The built-in healthcheck runs upsc $UPS_NAME@127.0.0.1 to verify the NUT driver is communicating with the UPS hardware. It becomes unhealthy when the UPS device is disconnected, the driver failed to start, or upsd is not responding, and recovers once the device is reconnected and the driver re-establishes communication.

Code quality

Metric	Value
Language	POSIX shell (Alpine)
Entrypoint	454 lines
Static Analysis	ShellCheck (enforced in CI)
Validation Tests	242
Input Validation	Newline injection, numeric, bracket injection, quote injection

The entrypoint generates NUT config files from environment variables with security-focused input validation: all values are checked for embedded newlines (prevents config injection), bracket characters (prevents INI section injection), double-quote characters (prevents NUT config quoting breakout), and numeric parameters are validated as positive integers. The validation logic is tested via a shared reference library with 242 tests. ShellCheck enforced in CI.
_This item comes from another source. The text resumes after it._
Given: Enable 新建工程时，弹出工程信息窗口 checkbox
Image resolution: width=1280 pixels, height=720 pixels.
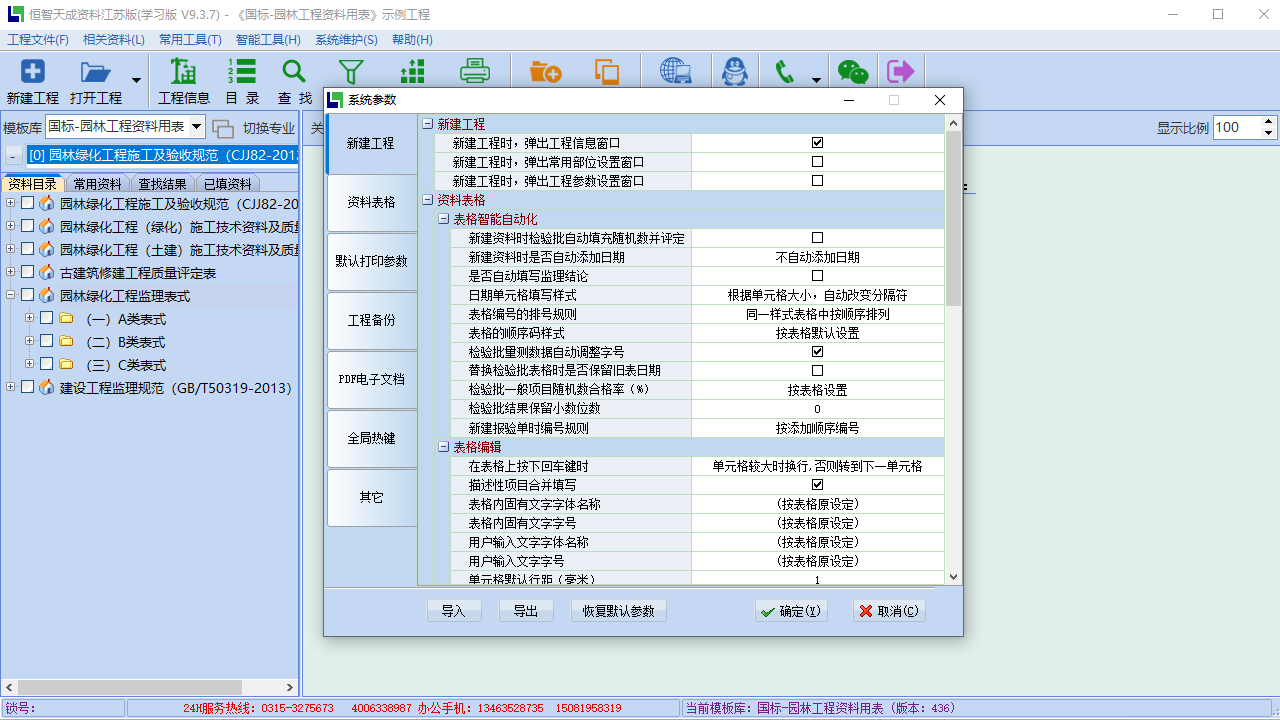Looking at the screenshot, I should (818, 143).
Not tested via unit tests: the config file generation and NUT daemon startup — validated on first deploy via the NUT protocol healthcheck (queries the UPS directly).

Security

No dependency CVEs. NUT, libmodbus, and net-snmp are compiled from patched upstream sources via native cross-compilation, eliminating all CVEs present in Alpine's older packages.

Tool	Result
shellcheck	Clean
hadolint	DL3018 (unpinned apk, accepted)
gitleaks	No secrets detected
trivy	0 dependency CVEs (Alpine base only)
grype	0 dependency CVEs (Alpine base only)
semgrep	1 info (missing USER, expected)

All three source versions are tracked by Renovate. The multi-stage build uses xx for native cross-compilation (no QEMU). The entrypoint validates all env vars before generating NUT config: newline injection prevention, numeric validation, bracket injection checks, and double-quote injection prevention for config file quoting. Runs as root (required for NUT config ownership and USB device access). Host shutdown via D-Bus is gated behind an explicit opt-in env var.

Details for advanced users: NUT is built with --disable-shared --enable-static so all binaries are self-contained. Config files are 640 root:nut. Admin password auto-generated from /dev/urandom if not set. All NUT drivers are included (USB HID, Modbus, SNMP).

Dependencies

All dependencies are updated automatically via Renovate and pinned by digest or version for reproducibility.

Dependency	Version	Source
tonistiigi/xx	1.9.0	Docker Hub
alpine	3.23.4	Alpine
libmodbus	v3.1.12	GitHub
netsnmp	v5.9.5.2	GitHub
nut	v2.8.5	GitHub

Credits

This project packages Network UPS Tools (NUT) into a container image. All credit for the core functionality goes to the upstream maintainers.

• libmodbus by @stephane — the Modbus protocol library used by NUT's apc_modbus driver
• Net-SNMP — the SNMP library used by NUT's snmp-ups driver
• xx — Dockerfile cross-compilation helper for native multi-platform builds

Contributing

Issues and pull requests are welcome. Please open an issue first for larger changes so the approach can be discussed before implementation.

Disclaimer

These images are built with care and follow security best practices, but they are intended for homelab use. No guarantees of fitness for production environments. Use at your own risk.

This project was built with AI-assisted tooling using Claude Opus and Kiro. The human maintainer defines architecture, supervises implementation, and makes all final decisions.

License

This project is licensed under the GNU General Public License v3.0.